In Ray v. Sun Life & Health Insurance Company, No. 10-14693 (11th Cir. 2011), the plaintiff, Myra Ray (“Ray”), was appealing the district court’s affirmation of a decision to terminate her long-term disability (“LTD”) benefits . Ray was covered at work under an LTD plan (the “Plan”). The Plan was administered by the defendant, Sun Life & Health Insurance Company (“Sun Life”). Ray claimed LTD benefits under the Plan, on the grounds that she had become totally disabled due to a heart condition. The claim was approved by Sun Life, and she was awarded the LTD benefits.
However, Ray was advised that periodic medical updates would be required to verify that she remained totally disabled. Ray’s doctor confirmed her disability in statements sent to Sun Life. But the doctor’s office notes often were inconsistent with the disability statements submitted to Sun Life.
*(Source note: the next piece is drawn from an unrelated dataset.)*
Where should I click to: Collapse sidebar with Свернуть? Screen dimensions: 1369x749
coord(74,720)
The office notes suggested that Ray’s condition was much improved, that she suffered far fewer symptoms than was represented to Sun Life, and that she was capable of — and engaged in — much more activity than the disability statements disclosed. Sun Life ordered surveillance of Ray’s activities on two separate dates. The surveillance videos showed Ray engaged in activities with a fluidity of movement, without need of assistance, and without apparent effort. The video contradicted Ray’s own doctor’s representations of Ray’s limitations in the disability statements he submitted to Sun Life. Sun Life engaged two physician of its own to evaluate Ray’s medical records and the surveillance information. Although they did not physically examine Ray, both physicians concluded that Ray was capable of returning to her own occupation. Prior to Sun Life’s rendering its final decision, Ray was awarded disability benefits by Social Security.
Based on the foregoing, Sun Life concluded that, notwithstanding the Social Security determination, Ray was not totally disabled within the meaning of the Plan. Therefore, it decided to terminate Ray’s LTD benefits, and this suit ensued under ERISA. The question for the Eleventh Circuit Court of Appeals (the “Court”): can it disturb Sun Life’s decision to terminate Ray’s LTD benefits?
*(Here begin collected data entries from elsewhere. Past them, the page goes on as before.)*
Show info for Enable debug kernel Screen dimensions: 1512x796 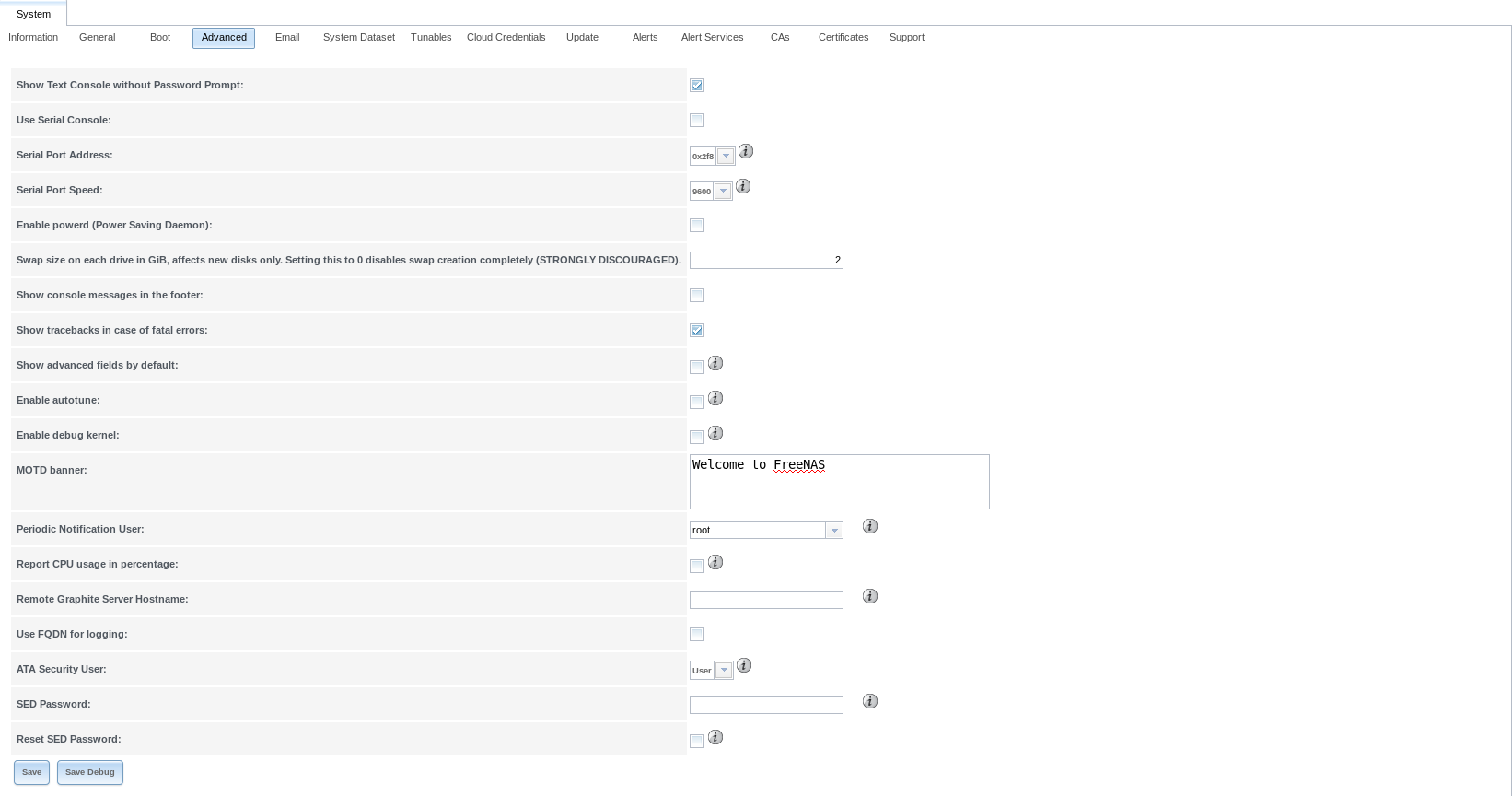pos(715,433)
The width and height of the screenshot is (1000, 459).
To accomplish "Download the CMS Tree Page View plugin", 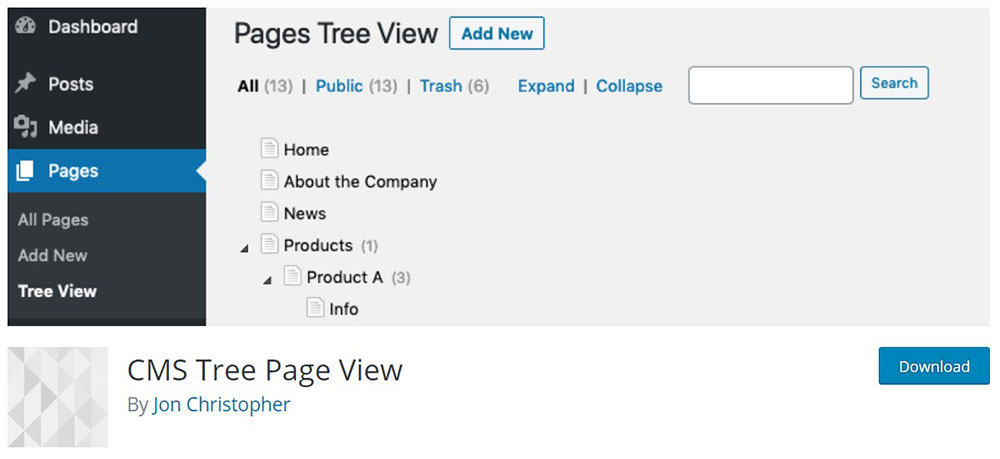I will pos(933,366).
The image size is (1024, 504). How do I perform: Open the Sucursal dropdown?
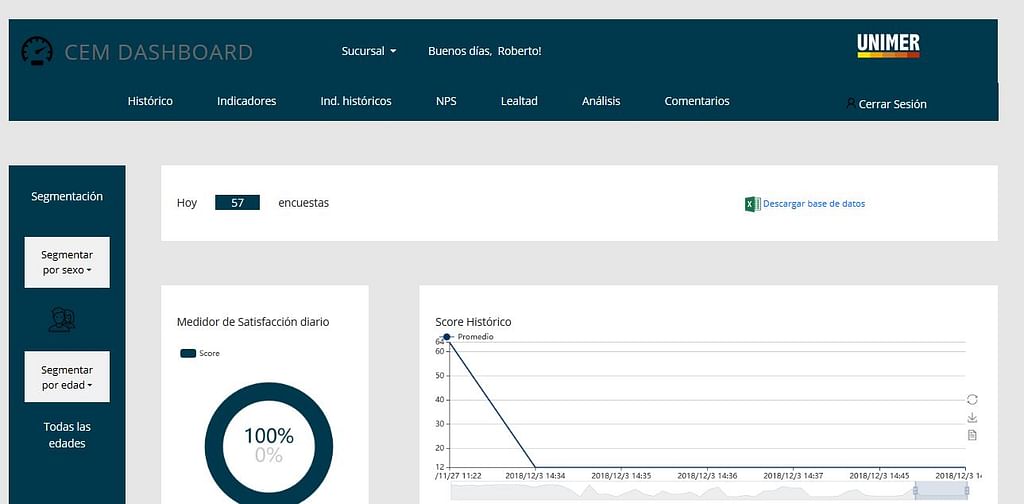point(368,51)
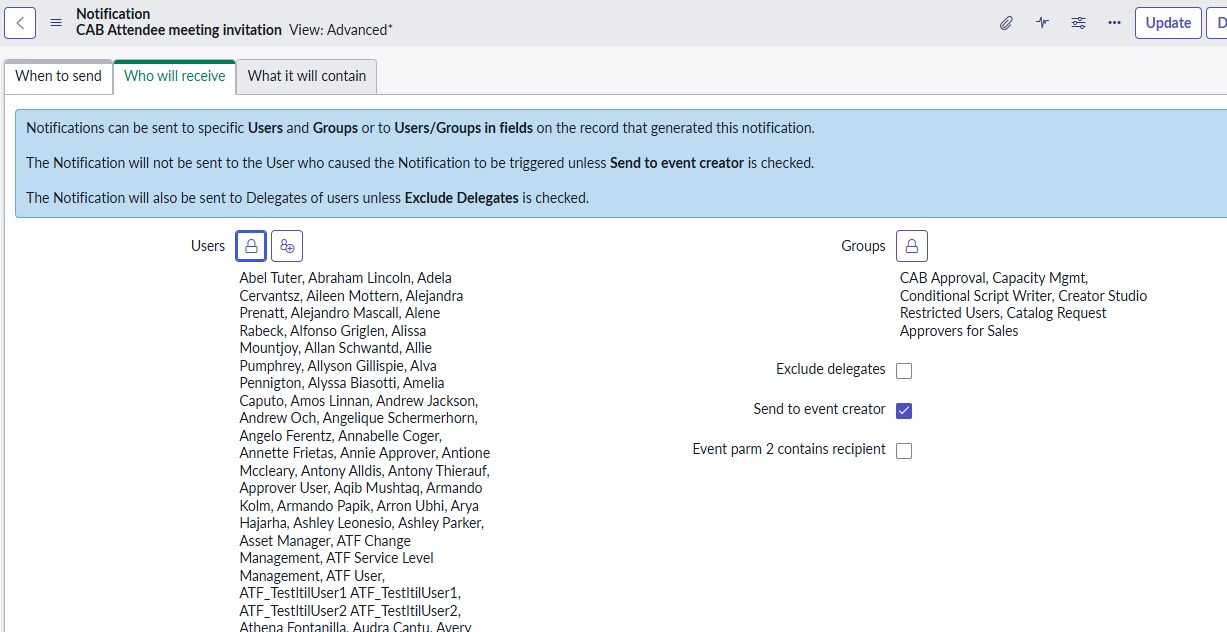Enable the Exclude delegates checkbox

[x=904, y=369]
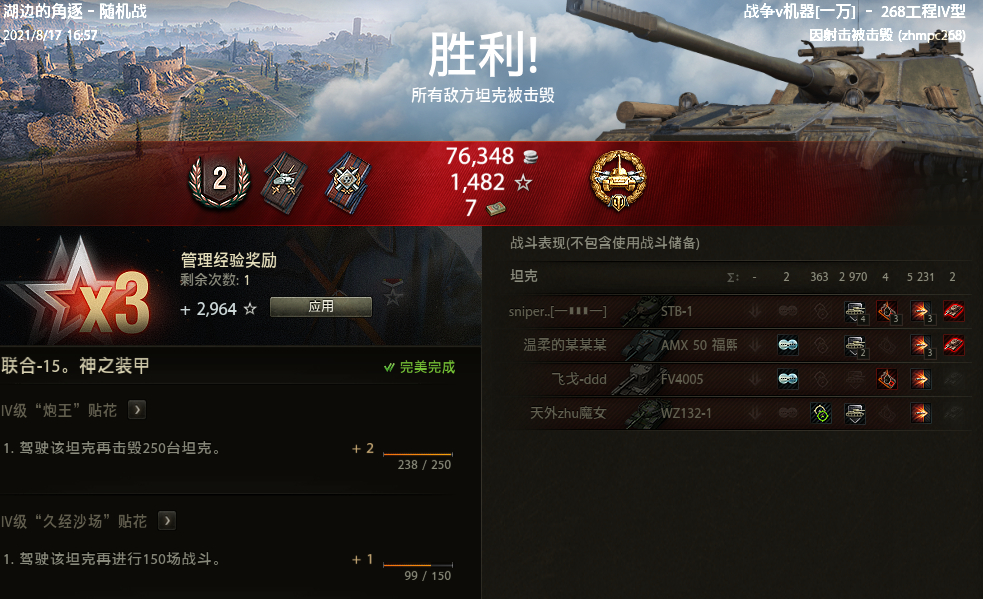
Task: Click the 坦克 column header
Action: coord(523,276)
Since the Plan gave it discretionary authority to determine benefit claims, Sun Life’s decision to terminate the LTD benefits is entitled to a deferential review. However, in analyzing the case, the Court said that the district court had concluded that Sun Life’s decision was not even de novo wrong. The Plan defines totally disabled as “unable to perform all the material and substantial duties of your regular occupation.” The items and reports in the case’s record (discussed above) establish that Ray was not disabled, as so defined, and even Ray’s own doctor’s office records contradict his conclusion of disability. Sun Life’s own doctors-two medical experts- both opined that Ray was capable of returning to her own occupation. The opinion of a plaintiff’s own treating physician is not entitled to special weight. While approval of social security benefits may be considered, it is not conclusive on whether a plaintiff is also disabled under the terms of an ERISA plan. The Court agreed with the district court that Sun Life’s decision to terminate the LTD benefits was not de novo wrong. Accordingly, the Court upheld Sun Life’s decision and the district court’s affirmation of it.